● Problem requirements
Copy the material word for word, starting at the line containing "You are a computer-use agent." and continuing through its last line. Omit the pictures.
====== Excerpted records
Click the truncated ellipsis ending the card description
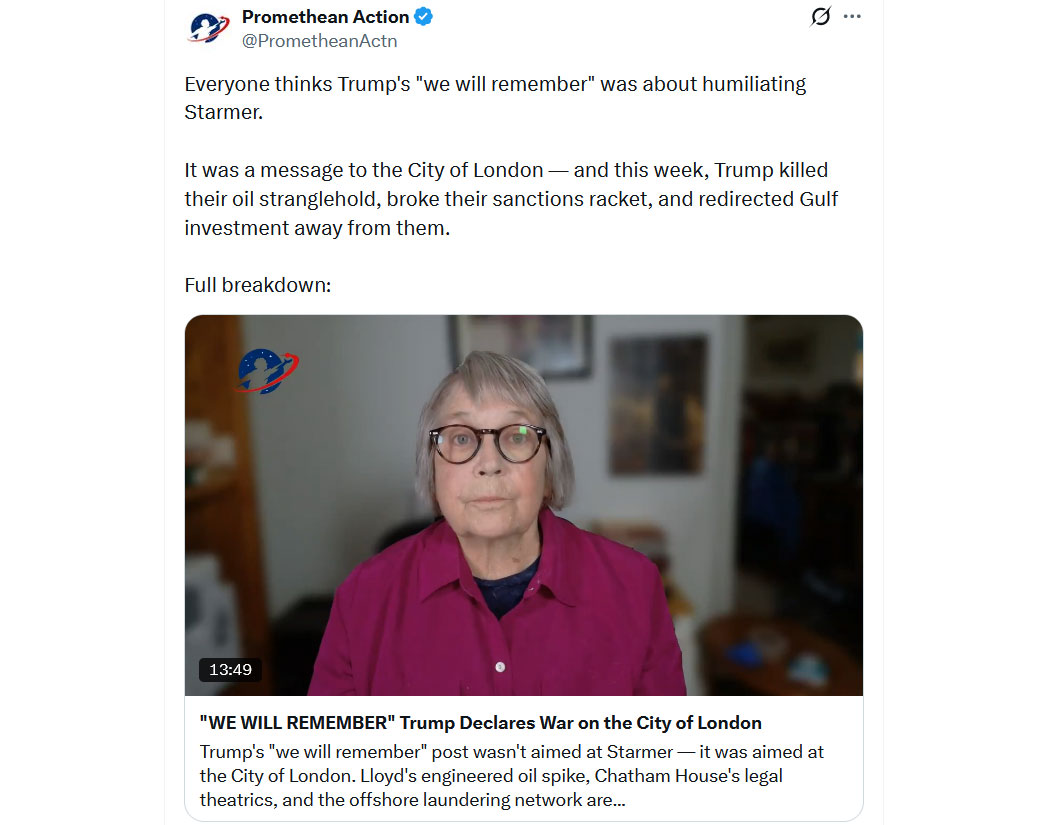1050x825 pixels. tap(619, 800)
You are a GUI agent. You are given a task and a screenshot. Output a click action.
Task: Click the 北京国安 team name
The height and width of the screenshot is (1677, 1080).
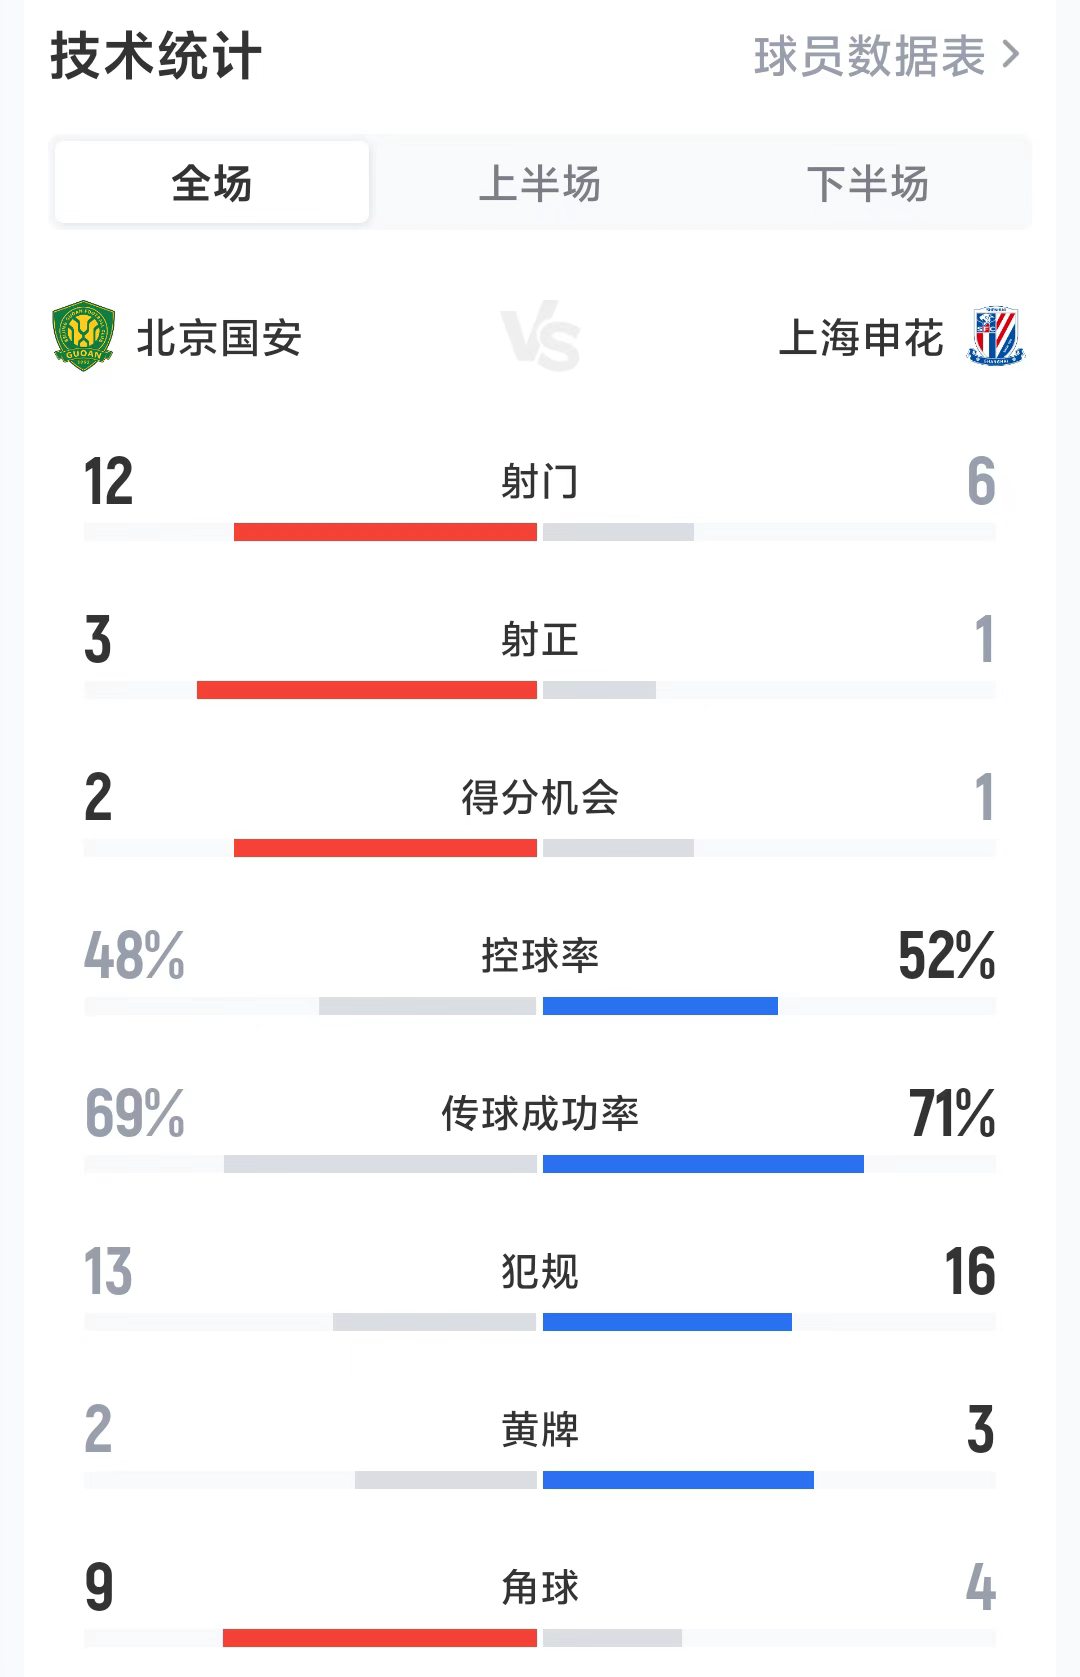tap(219, 338)
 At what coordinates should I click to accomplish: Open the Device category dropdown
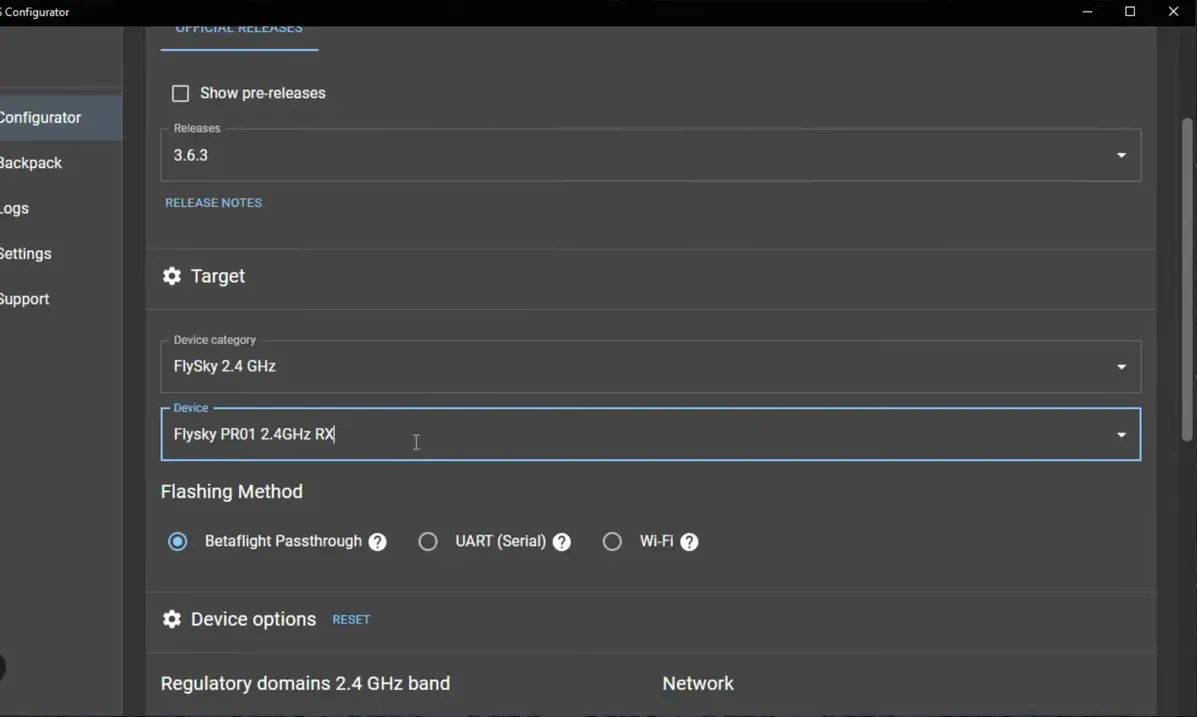pos(1121,366)
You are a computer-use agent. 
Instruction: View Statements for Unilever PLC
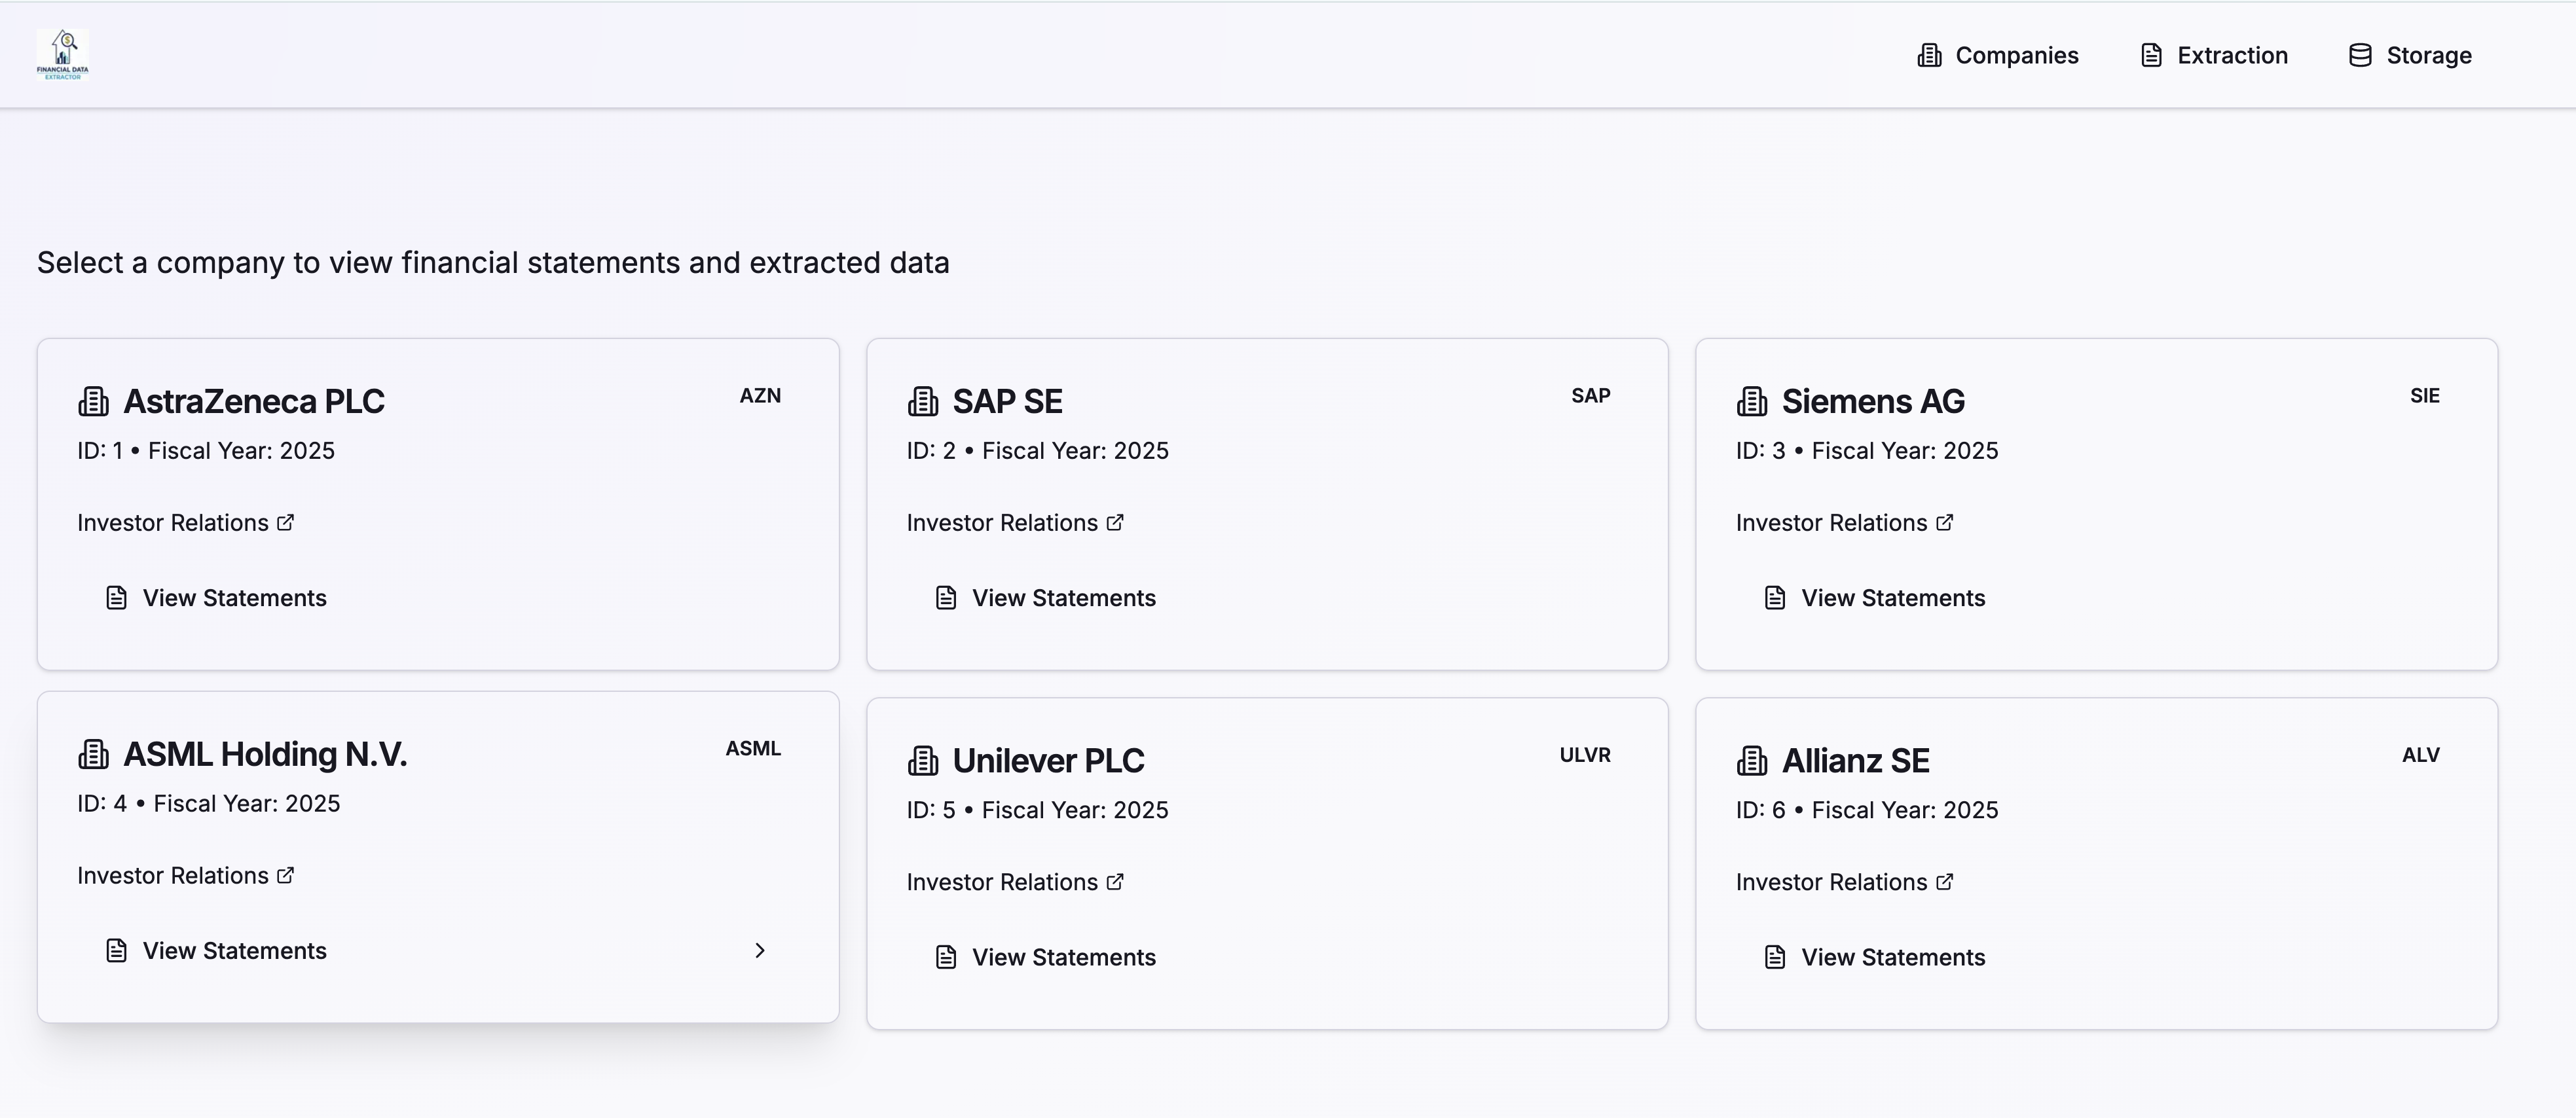[1063, 957]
============
● Task answer
You are a computer-use agent. 
Instruction: View Statements for Unilever PLC
[1063, 957]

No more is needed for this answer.